What you need to do: Among the records below, find each line that includes the string "button" and copy it.

Stored data entries:
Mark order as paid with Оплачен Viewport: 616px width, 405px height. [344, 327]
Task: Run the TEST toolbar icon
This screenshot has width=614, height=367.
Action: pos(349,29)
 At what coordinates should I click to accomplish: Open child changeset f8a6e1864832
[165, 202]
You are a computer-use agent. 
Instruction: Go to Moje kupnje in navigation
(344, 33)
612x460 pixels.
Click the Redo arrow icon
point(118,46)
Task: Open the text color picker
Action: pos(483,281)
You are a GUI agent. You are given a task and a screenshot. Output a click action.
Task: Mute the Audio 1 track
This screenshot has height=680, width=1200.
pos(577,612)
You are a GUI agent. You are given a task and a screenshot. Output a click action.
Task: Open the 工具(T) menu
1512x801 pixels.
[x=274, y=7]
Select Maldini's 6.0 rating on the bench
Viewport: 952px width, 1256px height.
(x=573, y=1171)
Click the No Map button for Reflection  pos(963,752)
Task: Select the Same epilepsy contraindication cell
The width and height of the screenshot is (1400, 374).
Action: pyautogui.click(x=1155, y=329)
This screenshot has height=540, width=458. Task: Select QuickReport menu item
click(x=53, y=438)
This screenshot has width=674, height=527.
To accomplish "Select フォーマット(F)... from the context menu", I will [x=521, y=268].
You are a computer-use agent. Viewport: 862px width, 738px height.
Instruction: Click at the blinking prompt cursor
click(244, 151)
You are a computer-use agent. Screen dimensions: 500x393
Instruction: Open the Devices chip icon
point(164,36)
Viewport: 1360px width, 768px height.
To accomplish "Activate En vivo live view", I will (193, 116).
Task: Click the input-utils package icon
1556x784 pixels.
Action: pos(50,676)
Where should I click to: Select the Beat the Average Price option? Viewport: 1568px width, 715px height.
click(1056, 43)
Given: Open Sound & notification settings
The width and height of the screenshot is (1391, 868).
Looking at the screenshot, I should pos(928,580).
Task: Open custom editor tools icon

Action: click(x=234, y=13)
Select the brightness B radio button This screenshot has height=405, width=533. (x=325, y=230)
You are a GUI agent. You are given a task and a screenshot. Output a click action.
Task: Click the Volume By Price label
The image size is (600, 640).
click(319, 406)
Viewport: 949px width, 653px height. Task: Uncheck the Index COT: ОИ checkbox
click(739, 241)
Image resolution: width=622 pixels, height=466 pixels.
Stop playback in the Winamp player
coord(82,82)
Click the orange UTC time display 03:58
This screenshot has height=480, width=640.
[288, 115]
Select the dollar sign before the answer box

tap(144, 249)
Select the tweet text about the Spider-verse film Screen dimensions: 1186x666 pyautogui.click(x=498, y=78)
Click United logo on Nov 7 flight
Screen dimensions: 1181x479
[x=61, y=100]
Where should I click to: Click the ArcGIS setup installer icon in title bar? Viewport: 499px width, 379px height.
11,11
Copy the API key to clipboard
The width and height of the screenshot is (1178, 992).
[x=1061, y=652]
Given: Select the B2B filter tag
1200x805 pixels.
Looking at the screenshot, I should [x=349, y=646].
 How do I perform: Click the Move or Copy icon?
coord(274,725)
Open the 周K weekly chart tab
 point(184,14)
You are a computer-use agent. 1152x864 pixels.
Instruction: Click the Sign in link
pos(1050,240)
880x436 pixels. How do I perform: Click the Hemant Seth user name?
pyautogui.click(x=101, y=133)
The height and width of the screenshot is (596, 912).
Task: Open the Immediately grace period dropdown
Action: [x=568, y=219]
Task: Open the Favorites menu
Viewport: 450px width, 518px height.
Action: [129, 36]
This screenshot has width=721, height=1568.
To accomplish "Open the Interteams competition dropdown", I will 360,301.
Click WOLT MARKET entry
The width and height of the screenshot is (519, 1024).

Task response:
Click the No Map button for Reflection  pos(963,752)
Select the brightness B radio button This screenshot has height=405, width=533. (x=325, y=230)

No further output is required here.